Revival is what this country experienced during the First and Second Great Awakenings. Revival is what God brought to England through the preaching of George Whitefield and John Wesley. Revival is what swept through the returning exiles when Ezra and Nehemiah ministered in the ruins of Jerusalem. Revival is what fell upon the fledgling church on the day of Pentecost, and swept out from Jerusalem like a hurricane, turning the world upside down. Revival is what happens when God comes down, and sweeps wholesale across the land.
When there is revival, those who’ve never given a thought to God, or who have been His active enemies, fall at the feet of Christ begging His forgiveness. When there is revival, Christians who’ve been sitting on the premises for years get up, stand on the promises, and go out from their church buildings to proclaim the Gospel. When there is genuine revival, there is no need to arrest prostitutes, for they cease to be prostitutes. When there is genuine revival, temperance movements find themselves out of work – the drunks have ceased to be drunken.
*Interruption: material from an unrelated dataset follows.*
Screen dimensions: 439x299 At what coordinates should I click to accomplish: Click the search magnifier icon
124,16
When there is revival, those who stole steal no more, those who lied become devoted to the truth, those who defrauded their constituents become dedicated servants of the electorate, those who used sharp practice in their business dealings become paragons of honesty.
When there is revival, those who run for office will be Christians. Those who sit on the bench will walk with God. Those who make the laws will do so with Christ’s precepts in mind. Those who vote will be temples of the Holy Spirit. And there will be no need – nor anyone trying to convince us there is a need – for a government which controls every aspect of our lives. We will be free, as only those who are in Christ can be free, and will live responsibly without anyone looking over our shoulder. We will give to those in need voluntarily, not letting our right hand know what our left hand is doing. We will care for widows and orphans, we will help those who cannot work, we will assist those who can to find jobs.
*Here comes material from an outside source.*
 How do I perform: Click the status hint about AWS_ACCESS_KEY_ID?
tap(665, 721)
Our Constitution can only operate properly if the citizens of the United States are also citizens of the heavenly kingdom. As long as the majority of Americans are not Christians, constitutional government will limp along under a handicap, for the only government which can effectively rule the wicked is a tyranny. But when each person hears the word behind him, telling him the way to go, whether to turn to the right or the left (see Is. 30:21), there will be no need of secret police to enforce government decrees, there will be no need for multiplied volumes of government regulations, there will be no need for a massive federal code of laws, for each person will have within him the law, and he will live as he ought to because the Spirit dwells within him.
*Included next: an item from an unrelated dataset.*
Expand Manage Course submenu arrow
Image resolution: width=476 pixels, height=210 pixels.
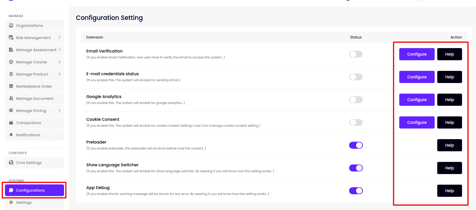[59, 62]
As conservatives and as Christians, therefore, let us pray earnestly for revival. We ought not, of course, abandon our efforts to achieve good through political means; even when revival comes, it will still be necessary to vote, to elect good men to office, to run ourselves if that is the will of God and the people. But all our efforts will be at most temporary fixes, Band-Aids on the body politic, if there is no revival. We cannot do what only God can do – we cannot turn this country around by ourselves. We cannot force people to be godly, we can’t make them by pure human effort and persuasion into Christians. Only God can transform the soul and the life. We must pray for revival, for without it our Constitution is doomed.